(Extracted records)
--- START ---

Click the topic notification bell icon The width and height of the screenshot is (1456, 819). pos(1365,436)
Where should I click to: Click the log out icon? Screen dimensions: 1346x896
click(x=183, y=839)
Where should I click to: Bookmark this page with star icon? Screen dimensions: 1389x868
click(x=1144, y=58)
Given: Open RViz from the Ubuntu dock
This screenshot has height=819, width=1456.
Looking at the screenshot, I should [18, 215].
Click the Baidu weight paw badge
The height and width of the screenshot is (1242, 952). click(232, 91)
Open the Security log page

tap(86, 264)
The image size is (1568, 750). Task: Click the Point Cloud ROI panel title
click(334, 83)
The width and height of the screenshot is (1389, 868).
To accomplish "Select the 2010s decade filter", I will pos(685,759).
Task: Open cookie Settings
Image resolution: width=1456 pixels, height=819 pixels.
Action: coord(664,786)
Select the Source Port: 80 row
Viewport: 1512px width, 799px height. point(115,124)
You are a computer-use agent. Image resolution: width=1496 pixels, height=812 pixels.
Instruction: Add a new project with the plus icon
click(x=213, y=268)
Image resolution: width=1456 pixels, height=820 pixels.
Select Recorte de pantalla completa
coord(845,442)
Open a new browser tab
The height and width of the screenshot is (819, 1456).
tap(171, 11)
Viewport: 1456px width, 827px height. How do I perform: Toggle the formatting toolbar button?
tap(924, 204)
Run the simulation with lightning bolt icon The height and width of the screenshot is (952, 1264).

--- END ---

» What you need to do: Restate the full data above, keeping each word intact.

» Expected answer:
Click the topic notification bell icon The width and height of the screenshot is (1456, 819). pos(1365,436)
Where should I click to: Click the log out icon? Screen dimensions: 1346x896
click(x=183, y=839)
Where should I click to: Bookmark this page with star icon? Screen dimensions: 1389x868
click(x=1144, y=58)
Given: Open RViz from the Ubuntu dock
This screenshot has height=819, width=1456.
Looking at the screenshot, I should [18, 215].
Click the Baidu weight paw badge
The height and width of the screenshot is (1242, 952). click(232, 91)
Open the Security log page

tap(86, 264)
The image size is (1568, 750). Task: Click the Point Cloud ROI panel title
click(334, 83)
The width and height of the screenshot is (1389, 868).
To accomplish "Select the 2010s decade filter", I will pos(685,759).
Task: Open cookie Settings
Image resolution: width=1456 pixels, height=819 pixels.
Action: coord(664,786)
Select the Source Port: 80 row
Viewport: 1512px width, 799px height. point(115,124)
You are a computer-use agent. Image resolution: width=1496 pixels, height=812 pixels.
Instruction: Add a new project with the plus icon
click(x=213, y=268)
Image resolution: width=1456 pixels, height=820 pixels.
Select Recorte de pantalla completa
coord(845,442)
Open a new browser tab
The height and width of the screenshot is (819, 1456).
tap(171, 11)
Viewport: 1456px width, 827px height. How do I perform: Toggle the formatting toolbar button?
tap(924, 204)
Run the simulation with lightning bolt icon The height and width of the screenshot is (952, 1264).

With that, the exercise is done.